Overview
To avoid memory issue, I have converted document term matrix to sparse matrix with “matrix” package using below piece of code:
library(matrix)
documentTermMatrixFrame <- Matrix(documentTermMatrixFrame, sparse = TRUE)
but when I try to use this matrix as an input to ranger() function of “ranger” package using below code:
library(ranger)
trainSet <- documentTermMatrixFrame[1:750,]
testSet <- documentTermMatrixFrame[751:999,]

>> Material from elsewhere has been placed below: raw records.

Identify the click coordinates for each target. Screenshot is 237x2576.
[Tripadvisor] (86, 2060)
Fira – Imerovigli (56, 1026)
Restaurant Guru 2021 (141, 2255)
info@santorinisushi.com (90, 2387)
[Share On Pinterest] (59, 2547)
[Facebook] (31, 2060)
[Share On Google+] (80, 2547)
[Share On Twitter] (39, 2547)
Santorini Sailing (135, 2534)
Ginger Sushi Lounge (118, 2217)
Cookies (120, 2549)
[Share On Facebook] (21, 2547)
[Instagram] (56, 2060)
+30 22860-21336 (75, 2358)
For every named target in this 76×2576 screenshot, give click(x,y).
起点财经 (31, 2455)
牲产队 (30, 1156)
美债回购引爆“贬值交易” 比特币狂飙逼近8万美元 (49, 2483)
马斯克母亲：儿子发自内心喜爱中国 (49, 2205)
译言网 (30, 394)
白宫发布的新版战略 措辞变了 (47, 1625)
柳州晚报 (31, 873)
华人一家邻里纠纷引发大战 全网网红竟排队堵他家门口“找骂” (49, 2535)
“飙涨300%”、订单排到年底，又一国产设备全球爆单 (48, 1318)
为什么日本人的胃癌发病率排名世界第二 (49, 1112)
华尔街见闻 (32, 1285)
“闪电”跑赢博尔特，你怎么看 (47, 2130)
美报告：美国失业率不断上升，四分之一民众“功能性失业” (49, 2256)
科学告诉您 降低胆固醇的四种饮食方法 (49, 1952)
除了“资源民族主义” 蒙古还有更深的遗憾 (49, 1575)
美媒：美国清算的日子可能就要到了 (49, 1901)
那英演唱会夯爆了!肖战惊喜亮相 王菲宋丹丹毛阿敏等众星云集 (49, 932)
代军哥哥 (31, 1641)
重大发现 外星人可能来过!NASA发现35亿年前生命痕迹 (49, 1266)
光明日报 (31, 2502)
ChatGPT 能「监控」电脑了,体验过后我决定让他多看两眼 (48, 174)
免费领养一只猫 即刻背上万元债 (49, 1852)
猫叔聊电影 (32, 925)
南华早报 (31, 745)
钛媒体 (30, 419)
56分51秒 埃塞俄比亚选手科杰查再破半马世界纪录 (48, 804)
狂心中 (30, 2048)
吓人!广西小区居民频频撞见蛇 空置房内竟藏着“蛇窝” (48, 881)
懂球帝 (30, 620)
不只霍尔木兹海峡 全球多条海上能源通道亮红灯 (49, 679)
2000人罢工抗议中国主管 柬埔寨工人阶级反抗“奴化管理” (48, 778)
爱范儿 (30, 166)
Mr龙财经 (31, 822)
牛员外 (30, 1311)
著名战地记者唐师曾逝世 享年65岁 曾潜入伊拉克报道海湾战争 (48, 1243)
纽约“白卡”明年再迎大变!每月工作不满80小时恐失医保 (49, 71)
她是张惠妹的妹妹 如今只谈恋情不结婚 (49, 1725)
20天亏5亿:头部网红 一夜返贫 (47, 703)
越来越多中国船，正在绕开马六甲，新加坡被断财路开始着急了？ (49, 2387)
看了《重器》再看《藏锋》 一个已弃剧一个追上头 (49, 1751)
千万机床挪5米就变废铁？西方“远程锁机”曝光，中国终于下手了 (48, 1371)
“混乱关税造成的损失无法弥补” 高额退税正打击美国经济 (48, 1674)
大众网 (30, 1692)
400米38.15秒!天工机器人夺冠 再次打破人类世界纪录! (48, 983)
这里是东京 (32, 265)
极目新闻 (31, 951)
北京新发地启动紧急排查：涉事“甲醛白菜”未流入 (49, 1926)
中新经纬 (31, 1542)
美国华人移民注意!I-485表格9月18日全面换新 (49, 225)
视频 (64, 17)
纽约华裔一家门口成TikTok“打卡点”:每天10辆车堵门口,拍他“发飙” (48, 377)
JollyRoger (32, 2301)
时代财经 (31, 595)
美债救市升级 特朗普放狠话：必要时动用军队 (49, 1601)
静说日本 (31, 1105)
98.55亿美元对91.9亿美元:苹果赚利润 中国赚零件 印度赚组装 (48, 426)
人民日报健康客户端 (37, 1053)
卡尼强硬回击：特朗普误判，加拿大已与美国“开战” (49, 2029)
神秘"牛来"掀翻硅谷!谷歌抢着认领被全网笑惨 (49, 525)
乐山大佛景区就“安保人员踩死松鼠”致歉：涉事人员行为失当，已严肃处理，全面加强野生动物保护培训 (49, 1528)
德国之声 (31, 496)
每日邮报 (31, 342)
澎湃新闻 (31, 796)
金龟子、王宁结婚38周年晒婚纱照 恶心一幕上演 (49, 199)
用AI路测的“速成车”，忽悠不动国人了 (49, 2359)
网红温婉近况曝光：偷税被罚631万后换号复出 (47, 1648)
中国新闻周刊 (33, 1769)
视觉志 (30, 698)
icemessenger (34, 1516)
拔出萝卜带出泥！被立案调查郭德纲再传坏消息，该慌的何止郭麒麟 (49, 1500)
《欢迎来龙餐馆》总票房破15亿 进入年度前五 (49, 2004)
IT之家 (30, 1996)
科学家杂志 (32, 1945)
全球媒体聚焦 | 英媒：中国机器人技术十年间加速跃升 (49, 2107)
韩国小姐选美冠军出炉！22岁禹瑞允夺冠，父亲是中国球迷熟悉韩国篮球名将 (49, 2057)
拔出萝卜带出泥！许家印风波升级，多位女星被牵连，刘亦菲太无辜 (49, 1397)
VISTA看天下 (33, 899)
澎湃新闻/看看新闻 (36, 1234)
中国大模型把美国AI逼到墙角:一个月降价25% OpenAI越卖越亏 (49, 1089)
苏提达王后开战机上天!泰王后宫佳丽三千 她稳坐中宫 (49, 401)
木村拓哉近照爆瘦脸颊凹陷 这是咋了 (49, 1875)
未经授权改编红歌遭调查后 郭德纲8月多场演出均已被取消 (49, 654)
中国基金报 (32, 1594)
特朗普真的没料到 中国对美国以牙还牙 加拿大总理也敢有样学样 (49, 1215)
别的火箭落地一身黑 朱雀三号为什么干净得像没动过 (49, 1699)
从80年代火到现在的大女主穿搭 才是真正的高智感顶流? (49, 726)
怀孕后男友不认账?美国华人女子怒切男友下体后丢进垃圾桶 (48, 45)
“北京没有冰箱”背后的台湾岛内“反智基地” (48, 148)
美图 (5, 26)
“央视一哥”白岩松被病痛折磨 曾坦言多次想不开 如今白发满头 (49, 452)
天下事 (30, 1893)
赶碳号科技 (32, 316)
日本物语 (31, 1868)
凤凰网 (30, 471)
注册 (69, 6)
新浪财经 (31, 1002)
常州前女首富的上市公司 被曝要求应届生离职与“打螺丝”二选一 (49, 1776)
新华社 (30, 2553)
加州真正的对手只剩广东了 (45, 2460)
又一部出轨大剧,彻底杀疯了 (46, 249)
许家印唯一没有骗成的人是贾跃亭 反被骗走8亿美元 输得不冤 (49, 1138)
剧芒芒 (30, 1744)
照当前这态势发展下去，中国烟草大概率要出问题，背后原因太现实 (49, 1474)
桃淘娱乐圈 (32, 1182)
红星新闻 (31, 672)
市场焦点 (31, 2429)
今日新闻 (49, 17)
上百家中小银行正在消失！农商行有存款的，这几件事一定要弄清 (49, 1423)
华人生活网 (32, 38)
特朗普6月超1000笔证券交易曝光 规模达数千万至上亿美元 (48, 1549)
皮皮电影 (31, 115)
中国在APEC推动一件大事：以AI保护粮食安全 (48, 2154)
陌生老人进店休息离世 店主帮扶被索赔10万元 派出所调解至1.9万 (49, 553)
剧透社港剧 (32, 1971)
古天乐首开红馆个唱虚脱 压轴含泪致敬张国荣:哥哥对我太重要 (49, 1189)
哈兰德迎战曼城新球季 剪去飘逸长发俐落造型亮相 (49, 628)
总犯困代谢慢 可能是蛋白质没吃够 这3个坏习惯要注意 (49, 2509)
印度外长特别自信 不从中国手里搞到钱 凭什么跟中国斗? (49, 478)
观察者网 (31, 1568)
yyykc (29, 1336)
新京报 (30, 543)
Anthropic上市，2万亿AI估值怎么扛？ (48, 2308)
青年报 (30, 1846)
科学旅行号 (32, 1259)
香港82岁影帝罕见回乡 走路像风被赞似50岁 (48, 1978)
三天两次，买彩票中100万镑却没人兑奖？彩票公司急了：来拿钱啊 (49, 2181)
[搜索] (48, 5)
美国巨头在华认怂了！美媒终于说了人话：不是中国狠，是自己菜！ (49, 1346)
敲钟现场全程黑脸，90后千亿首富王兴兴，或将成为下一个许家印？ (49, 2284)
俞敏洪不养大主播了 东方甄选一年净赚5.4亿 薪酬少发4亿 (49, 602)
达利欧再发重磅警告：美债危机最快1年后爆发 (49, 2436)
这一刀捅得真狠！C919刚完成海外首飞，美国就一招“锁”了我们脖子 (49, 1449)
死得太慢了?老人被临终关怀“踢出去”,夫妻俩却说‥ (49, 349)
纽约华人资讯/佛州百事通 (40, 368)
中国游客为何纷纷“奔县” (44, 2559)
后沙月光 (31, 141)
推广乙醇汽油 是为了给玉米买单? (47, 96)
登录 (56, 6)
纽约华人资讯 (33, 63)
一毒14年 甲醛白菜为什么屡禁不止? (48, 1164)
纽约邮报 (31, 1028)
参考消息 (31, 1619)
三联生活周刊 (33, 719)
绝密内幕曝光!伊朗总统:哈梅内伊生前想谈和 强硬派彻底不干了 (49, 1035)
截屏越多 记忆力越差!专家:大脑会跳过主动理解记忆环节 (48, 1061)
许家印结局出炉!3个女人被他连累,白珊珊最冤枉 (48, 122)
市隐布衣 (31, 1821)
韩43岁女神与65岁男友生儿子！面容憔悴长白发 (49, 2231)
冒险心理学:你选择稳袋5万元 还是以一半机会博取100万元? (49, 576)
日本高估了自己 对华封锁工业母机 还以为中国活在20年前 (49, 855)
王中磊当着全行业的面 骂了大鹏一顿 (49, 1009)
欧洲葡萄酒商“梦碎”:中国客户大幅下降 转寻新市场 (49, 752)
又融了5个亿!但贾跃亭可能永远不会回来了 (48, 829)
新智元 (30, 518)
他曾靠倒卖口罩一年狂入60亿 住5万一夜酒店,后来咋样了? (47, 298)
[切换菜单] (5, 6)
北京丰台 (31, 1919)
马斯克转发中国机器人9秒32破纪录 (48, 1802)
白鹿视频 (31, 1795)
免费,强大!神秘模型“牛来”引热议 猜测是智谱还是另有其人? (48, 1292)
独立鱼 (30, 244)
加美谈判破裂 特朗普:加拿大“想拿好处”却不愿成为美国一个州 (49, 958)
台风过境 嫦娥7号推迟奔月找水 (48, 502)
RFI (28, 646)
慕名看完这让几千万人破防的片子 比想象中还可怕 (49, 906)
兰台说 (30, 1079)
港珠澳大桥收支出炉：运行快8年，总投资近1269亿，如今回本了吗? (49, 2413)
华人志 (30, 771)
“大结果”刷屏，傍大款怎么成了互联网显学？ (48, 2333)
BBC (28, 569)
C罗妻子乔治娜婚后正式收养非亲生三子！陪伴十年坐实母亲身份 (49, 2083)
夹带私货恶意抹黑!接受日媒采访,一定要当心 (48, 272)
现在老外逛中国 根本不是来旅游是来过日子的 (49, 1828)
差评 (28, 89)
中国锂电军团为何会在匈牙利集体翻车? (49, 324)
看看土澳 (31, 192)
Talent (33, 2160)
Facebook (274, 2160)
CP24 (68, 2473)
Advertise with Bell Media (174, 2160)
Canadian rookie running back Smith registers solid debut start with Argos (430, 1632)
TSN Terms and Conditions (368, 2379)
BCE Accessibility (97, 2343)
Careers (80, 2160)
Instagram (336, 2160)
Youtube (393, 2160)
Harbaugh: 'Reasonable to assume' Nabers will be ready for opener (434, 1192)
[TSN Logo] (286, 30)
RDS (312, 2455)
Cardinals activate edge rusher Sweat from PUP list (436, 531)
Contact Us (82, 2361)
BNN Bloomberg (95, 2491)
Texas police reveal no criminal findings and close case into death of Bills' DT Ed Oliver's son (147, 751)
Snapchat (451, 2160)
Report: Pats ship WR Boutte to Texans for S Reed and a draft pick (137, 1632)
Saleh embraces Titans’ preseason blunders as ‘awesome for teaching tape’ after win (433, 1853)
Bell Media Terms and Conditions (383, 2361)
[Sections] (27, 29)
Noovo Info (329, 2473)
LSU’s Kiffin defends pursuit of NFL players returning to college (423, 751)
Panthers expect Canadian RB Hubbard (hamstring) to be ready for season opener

fit <- ranger(trainingColumnNames, data=trainSet,write.forest=TRUE)
I am getting error:
Error in as.data.frame.default(data) :
cannot coerce class "structure("dgCMatrix", package = "Matrix")" to a data.frame
Dataset
This is a sample of dataset which I am using
<html>
<table style="width:100%">
<tr>
<th>nitemid</th>
<th>sUnSpsc</th>
<th>productDescription</th>
</tr>
<tr>
<td>7460893</td>
<td>26121609Network cable </td>
<td>Category 6A, Advanced MaTriX, 4-pair, 23 AWG, U/UTP copper cable, Plenum (CMP) Rated, White, 1000ft/305m ""</td>
</tr>
<tr>
<td>7460456</td>
<td>26121709Network cable </td>
<td>Shielded marine MUD-resistant armored copper cable, category 7 S/FTP, low smoke zero halogen (LSZH), 4-pair, conductors are 22 AWG construction with foamed PE insulation, twisted in pairs</td>
</tr>
<tr>
<td>7460856</td>
<td>26121890Inter connect cable </td>
<td>1 PC. = 100 M 2 X 1.5 QMM, 100M SPECIAL DESIGN TO UL CLASS 2 YELLOW TPE OIL-RESISTANT AS-INTERFACE SHAPED CABLE</td>
</tr>
</html>
After preprocessing the description in dataset using stopword removal, punctuation removal,stemming etc... document-term matrix will be created which is in turn converted to sparse matrix.
sample of Documnent-term matrix for Dataset
terms
doc advance category ..... ..... ....... ....... ....... twist
1 1 1 0
2 0 1 1
3 0 0 0
Question
how to use sparse matrix as an input to ranger() function ?
Could anyone please help
Thanks in Advance